Umweltschutz

Sorgt Düsseldorfer Urteil für Fahrverbote auch in Hamburg?

| Lesedauer: 2 Minuten
Jens Meyer-Wellmann

Verwaltungsgericht fordert wegen hoher Luftbelastung Fahrverbote für Diesel. Sie seien auch ohne Blaue Plakette möglich.

Hamburg. Ein aktuelles Urteil des Verwaltungsgerichts Düsseldorf macht Fahrverbote für Dieselfahrzeuge auch in Hamburg wahrscheinlicher. Das jedenfalls glaubt der Bund für Umwelt und Naturschutz Deutschland (BUND). Aufgrund einer Klage der Deutschen Umwelthilfe (DUH) haben die Düsseldorfer Richter nämlich jetzt entschieden, dass die Stadt den Luftreinhalteplan überarbeiten und dabei „Fahrverbote für Dieselfahrzeuge ernstlich prüfen und abwägen“ müsse.

Grund ist die permanente Überschreitung der seit 2010 geltenden Grenzwerte für die Belastung der Luft mit giftigem Stickstoffdioxid. Hauptquelle sind Dieselmotoren. „Die staatliche Pflicht zum Schutz der Gesundheit fordert eine schnellstmögliche Einhaltung des Grenzwertes“, heißt es in der Mitteilung des Verwaltungsgerichts. Für Fahrverbote bedürfe es nicht zwingend der Einführung der „Blauen Plakette“ auf Bundesebene, so das Gericht. Vielmehr enthalte „das geltende Immissionsschutz- und Straßenverkehrsrecht bereits heute schon entsprechende Grundlagen“.

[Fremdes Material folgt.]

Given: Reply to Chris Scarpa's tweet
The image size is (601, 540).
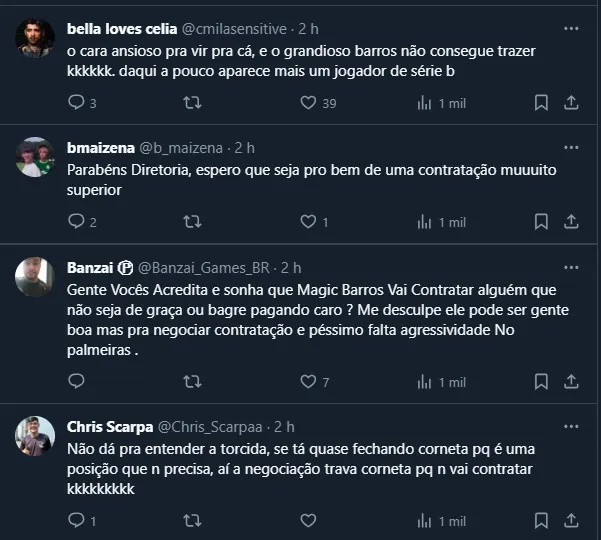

Bahnbrechendes Urteil für Fahrverbote?

Die Umwelthilfe sprach von einem „bahnbrechenden Urteil“, da es Fahrverbote auch ohne Blaue Plakette ermögliche. Für den Hamburger Geschäftsführer des BUND, Manfred Braasch, bringt das Urteil den Hamburger Senat zusätzlich unter Zugzwang, da die Lage hier der in Düsseldorf vergleichbar sei. „Wenn die Grenzwerte überschritten sind - so wie in Düsseldorf, aber sogar noch stärker in Hamburg - bietet auch die jetzige Gesetzeslage die Möglichkeit, Dieselfahrzeuge an der Einfahrt in bestimmte Stadtteile zu hindern“ , so Braasch. „Diese Option muss umgehend im neuen Hamburger Luftreinhalteplan aufgegriffen werden – da hilft auch die immer wieder betonte Abneigung des Ersten Bürgermeisters gegen Fahrverbote nicht mehr. Wir brauchen in Hamburg eine schnelle Entlastung für die über 200.000 betroffenen Menschen.“

Die Behörde für Wirtschaft und Verkehr sieht das allerdings anders. „Die Position des Senats hat sich nicht geändert. Die Luftreinhaltung ist dem Senat ein wichtiges Anliegen“, sagte Staatsrat Andreas Rieckhof dem Abendblatt. "Deshalb unternimmt Hamburg vielfältige Anstrengungen. Ziel ist es, den Verkehr durch verschiedene Anreize möglichst emissionsarm zu gestalten. Fahrverbote stehen nicht auf der Tagesordnung.“ Zuletzt hatte sich laut „Spiegel“ angeblich auch Bundesverkehrsminister Alexander Dobrindt (CSU) für Dieselfahrverbote in Städten ausgesprochen.